I hadn't known him for long, but just looking at the picture makes me remember how Lord Laro spoke of Count Ossie, a 1960s reggae genius. I refuse to write Maestro because that word has something to it lately that is not flattering, especially when preceded with jazz (if you are Kenyan or in Kenya you get my drift).
But, the long and short of it, is that I'd say of George what Lord Laro said of Count Ossie.
Sample this: "Count Ossie was a true rasta man, with love and devotion for everyone, though he is gone, his music still lingers on, Count Ossie liveth in every bit of the younger blood."
Now replace every "Count Ossie" with "George" and you will know what I am talking about.
Buzzle.com got kind with me and gave me two great quotes which I wish to share with you and all those who feel aggrieved like me.

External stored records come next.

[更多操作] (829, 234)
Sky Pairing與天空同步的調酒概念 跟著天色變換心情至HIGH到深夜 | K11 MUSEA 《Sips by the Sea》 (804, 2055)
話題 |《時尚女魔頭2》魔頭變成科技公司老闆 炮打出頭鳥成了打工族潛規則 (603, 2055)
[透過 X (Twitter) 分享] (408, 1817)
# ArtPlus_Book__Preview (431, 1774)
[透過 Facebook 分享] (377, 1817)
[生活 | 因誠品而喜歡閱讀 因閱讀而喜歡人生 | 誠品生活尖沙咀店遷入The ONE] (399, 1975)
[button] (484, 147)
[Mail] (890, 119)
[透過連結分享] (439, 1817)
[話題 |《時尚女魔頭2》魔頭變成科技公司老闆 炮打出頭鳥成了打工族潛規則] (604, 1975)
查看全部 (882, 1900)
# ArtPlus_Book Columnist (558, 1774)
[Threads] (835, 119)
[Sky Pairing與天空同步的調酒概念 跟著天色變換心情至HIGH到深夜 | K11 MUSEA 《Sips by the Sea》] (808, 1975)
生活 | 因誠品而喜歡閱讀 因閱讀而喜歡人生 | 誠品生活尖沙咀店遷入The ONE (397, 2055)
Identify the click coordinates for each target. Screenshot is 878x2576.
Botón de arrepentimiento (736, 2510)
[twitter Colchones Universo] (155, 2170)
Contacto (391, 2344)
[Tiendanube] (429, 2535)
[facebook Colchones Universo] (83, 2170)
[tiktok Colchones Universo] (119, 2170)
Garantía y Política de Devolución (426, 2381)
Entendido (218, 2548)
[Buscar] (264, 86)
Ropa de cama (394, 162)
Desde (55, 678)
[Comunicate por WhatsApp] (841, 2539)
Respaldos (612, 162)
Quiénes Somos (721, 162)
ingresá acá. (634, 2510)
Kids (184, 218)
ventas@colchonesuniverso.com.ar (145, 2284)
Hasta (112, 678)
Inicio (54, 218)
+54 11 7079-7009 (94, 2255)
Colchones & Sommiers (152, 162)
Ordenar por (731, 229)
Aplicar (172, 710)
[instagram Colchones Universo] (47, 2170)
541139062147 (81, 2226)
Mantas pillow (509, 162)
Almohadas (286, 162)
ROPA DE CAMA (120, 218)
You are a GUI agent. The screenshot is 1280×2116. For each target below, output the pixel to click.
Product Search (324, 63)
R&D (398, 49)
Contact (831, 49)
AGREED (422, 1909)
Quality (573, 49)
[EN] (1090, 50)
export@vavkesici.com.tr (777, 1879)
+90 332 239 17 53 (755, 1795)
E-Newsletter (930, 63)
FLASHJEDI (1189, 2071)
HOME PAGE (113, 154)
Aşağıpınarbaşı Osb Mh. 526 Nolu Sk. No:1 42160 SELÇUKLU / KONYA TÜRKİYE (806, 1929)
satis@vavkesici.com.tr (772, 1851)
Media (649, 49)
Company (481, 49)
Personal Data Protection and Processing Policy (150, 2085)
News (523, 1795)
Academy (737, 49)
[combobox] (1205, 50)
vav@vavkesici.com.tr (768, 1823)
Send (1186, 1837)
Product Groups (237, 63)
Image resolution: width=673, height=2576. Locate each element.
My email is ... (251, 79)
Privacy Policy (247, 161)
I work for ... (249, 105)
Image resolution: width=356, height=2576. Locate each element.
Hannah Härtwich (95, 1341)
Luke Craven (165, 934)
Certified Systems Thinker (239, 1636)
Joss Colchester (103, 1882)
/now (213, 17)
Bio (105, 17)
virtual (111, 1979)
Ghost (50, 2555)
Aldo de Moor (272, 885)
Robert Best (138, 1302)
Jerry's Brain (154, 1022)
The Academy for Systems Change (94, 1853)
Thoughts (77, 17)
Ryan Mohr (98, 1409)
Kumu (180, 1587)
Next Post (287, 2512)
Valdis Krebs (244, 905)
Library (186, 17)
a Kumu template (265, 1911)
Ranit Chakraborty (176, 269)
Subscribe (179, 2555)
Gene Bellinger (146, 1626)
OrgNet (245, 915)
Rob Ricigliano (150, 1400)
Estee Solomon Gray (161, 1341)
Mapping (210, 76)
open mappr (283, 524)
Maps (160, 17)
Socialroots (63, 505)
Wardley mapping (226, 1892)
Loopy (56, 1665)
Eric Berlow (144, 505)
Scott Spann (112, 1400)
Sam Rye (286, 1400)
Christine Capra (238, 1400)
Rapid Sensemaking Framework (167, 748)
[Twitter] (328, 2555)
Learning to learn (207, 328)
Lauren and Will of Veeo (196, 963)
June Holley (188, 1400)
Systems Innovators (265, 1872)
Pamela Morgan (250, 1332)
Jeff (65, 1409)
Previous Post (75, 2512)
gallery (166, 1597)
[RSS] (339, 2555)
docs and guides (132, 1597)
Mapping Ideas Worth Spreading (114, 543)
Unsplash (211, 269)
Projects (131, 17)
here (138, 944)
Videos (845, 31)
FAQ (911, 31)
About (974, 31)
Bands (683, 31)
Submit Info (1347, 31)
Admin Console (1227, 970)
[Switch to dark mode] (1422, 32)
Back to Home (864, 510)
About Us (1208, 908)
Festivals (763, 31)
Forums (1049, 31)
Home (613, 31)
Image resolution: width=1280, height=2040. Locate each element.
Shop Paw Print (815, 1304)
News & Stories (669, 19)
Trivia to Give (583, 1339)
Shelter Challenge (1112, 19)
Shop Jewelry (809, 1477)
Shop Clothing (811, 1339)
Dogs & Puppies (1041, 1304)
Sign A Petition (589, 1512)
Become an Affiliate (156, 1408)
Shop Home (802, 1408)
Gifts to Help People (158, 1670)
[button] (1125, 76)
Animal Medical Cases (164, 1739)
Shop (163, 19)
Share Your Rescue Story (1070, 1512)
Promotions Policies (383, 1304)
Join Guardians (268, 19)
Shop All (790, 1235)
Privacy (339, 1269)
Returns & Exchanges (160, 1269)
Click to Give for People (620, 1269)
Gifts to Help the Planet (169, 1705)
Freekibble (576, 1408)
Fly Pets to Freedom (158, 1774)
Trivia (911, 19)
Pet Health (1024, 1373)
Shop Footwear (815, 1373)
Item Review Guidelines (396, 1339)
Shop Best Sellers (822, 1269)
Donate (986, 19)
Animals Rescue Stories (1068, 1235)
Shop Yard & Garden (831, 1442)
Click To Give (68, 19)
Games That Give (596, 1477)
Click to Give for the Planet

"God saw you getting tired and a cure was not to be. So He put His arms around you and whispered "come to me." With tearful eyes we watched you, and saw you pass away. Although we loved you dearly, we could not make you stay. A golden heart stopped beating, hardworking hands at rest. God broke our hearts to prove to us, He only takes the best!" I'd say that of George.
Then there is this one:
"What moves through us is a silence, a quiet sadness, a longing for one more day, one more word, one more touch, we may not understand why you left this earth so soon, or why you left before we were ready to say good-bye, but little by little, we begin to remember not just that you died, but that you lived. And that your life gave us memories too beautiful to forget."
I have began feeling better, but as I look at George's picture, I just find it hard, but then wherever he is, he can hear this words, which in our human meanness, and my knack for cynicism, I could not say to him. That was sad! But somehow, I hope, his spirit is around to hear this!